(What to do):
Write out the records below word for word, from the start of the records through the line that contains "(x=141, y=93)", including that line. Leave out the pictures.

Records about finding elements on screens:

-- Start --

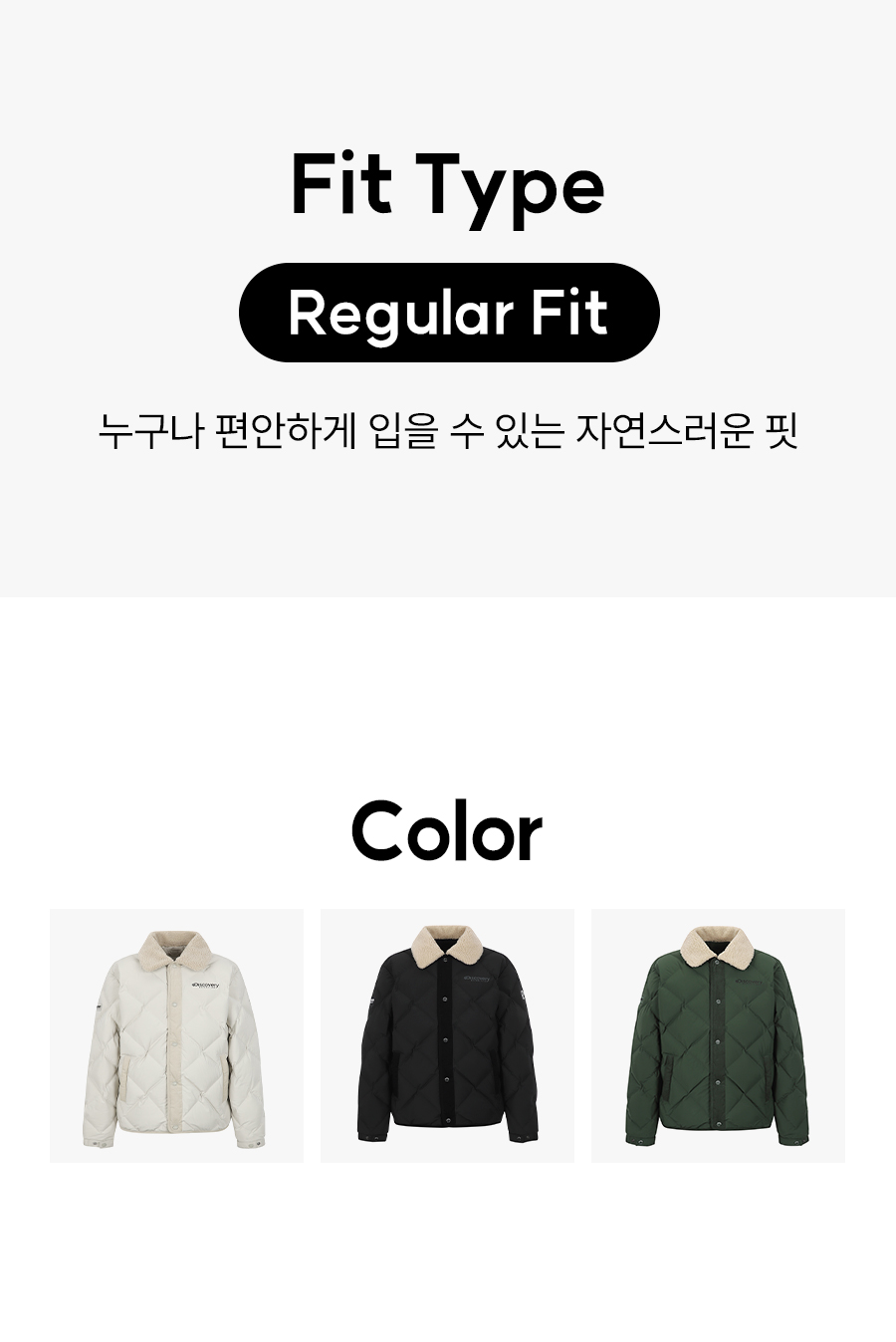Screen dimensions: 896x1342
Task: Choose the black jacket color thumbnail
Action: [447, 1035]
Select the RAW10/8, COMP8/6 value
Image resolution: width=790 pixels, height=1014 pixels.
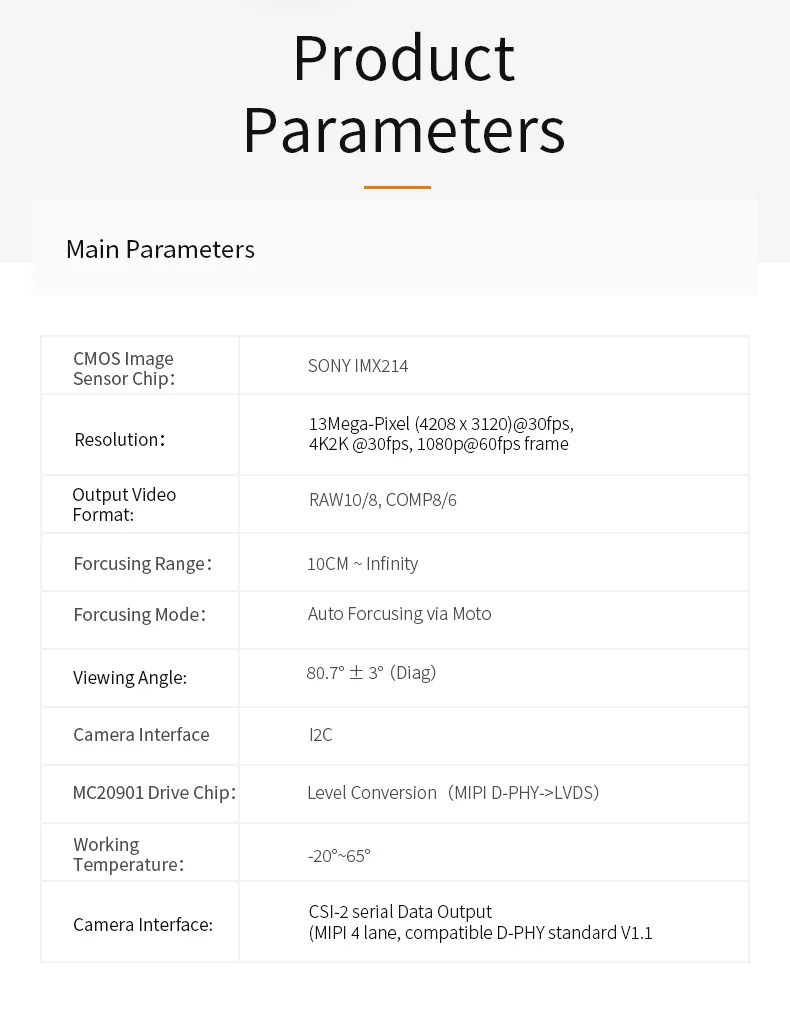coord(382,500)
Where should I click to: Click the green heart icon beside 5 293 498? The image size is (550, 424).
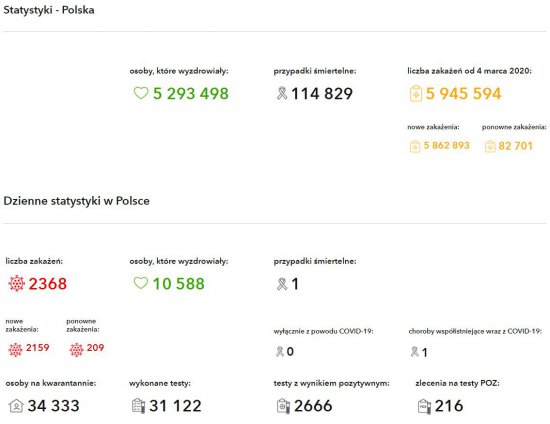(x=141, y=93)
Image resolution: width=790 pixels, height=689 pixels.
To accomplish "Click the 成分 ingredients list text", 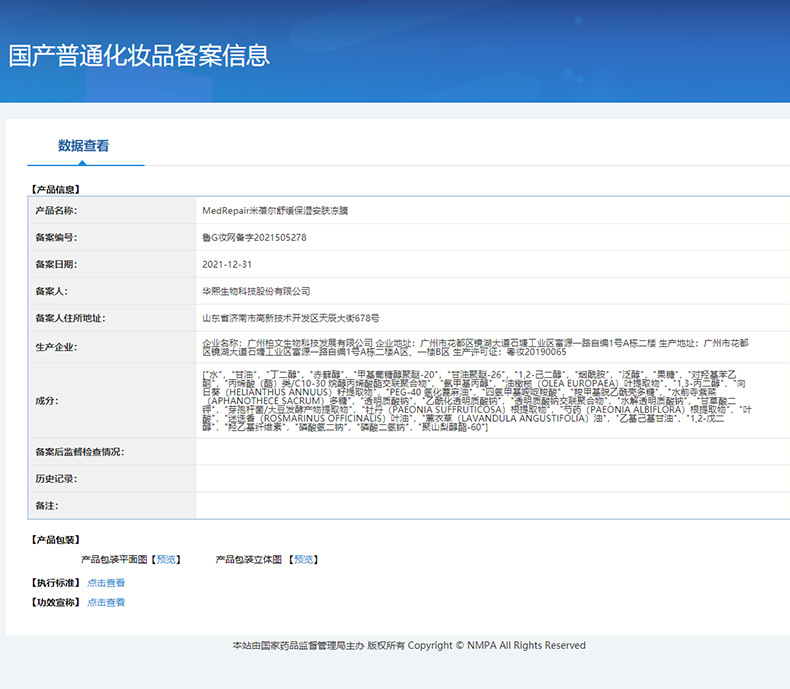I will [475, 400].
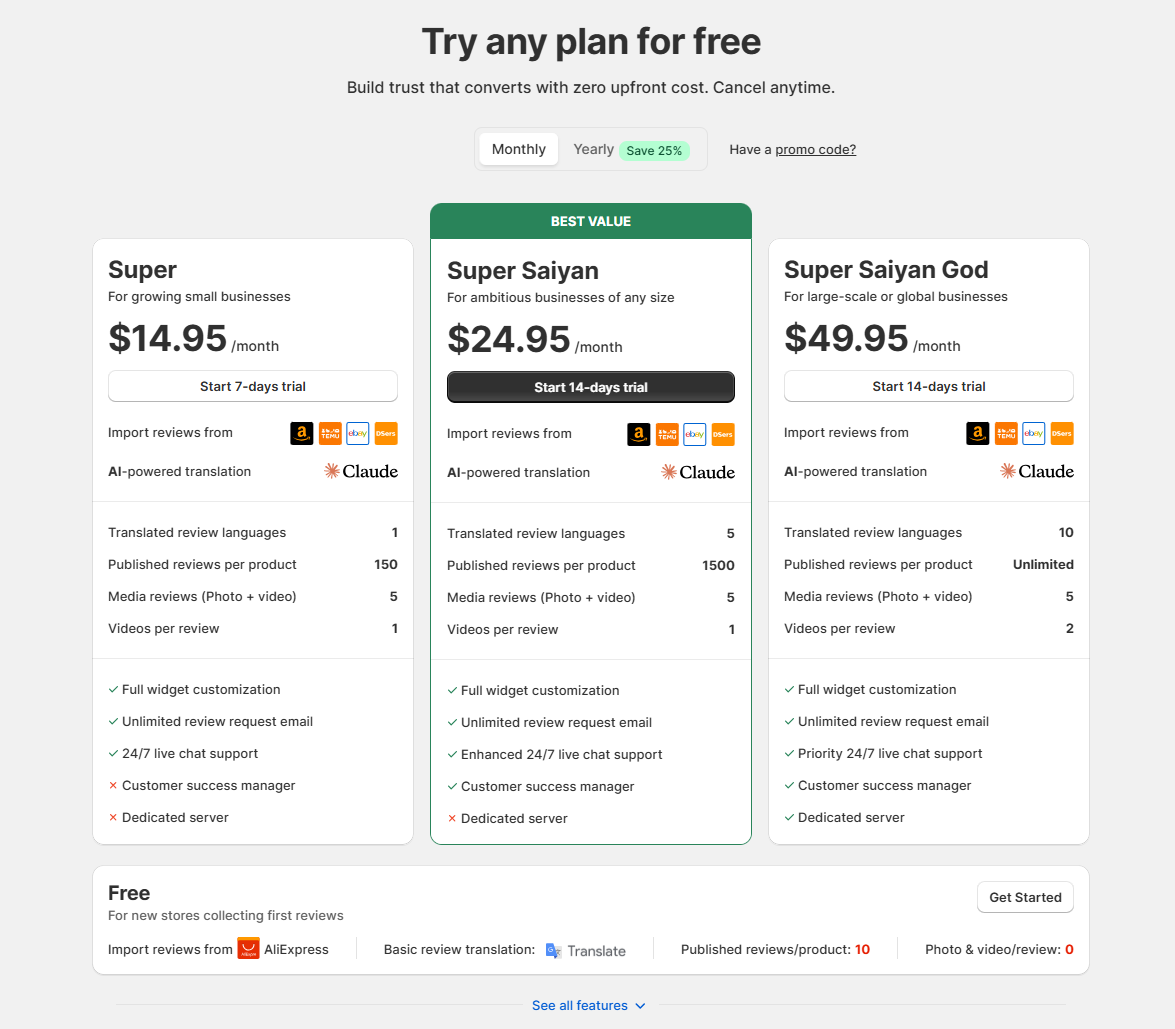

-- End --

(Reply):
Screen dimensions: 896x1342
Task: Choose the black jacket color thumbnail
Action: [447, 1035]
Select the RAW10/8, COMP8/6 value
Image resolution: width=790 pixels, height=1014 pixels.
coord(382,500)
Where should I click to: Click the green heart icon beside 5 293 498? The image size is (550, 424).
(x=141, y=93)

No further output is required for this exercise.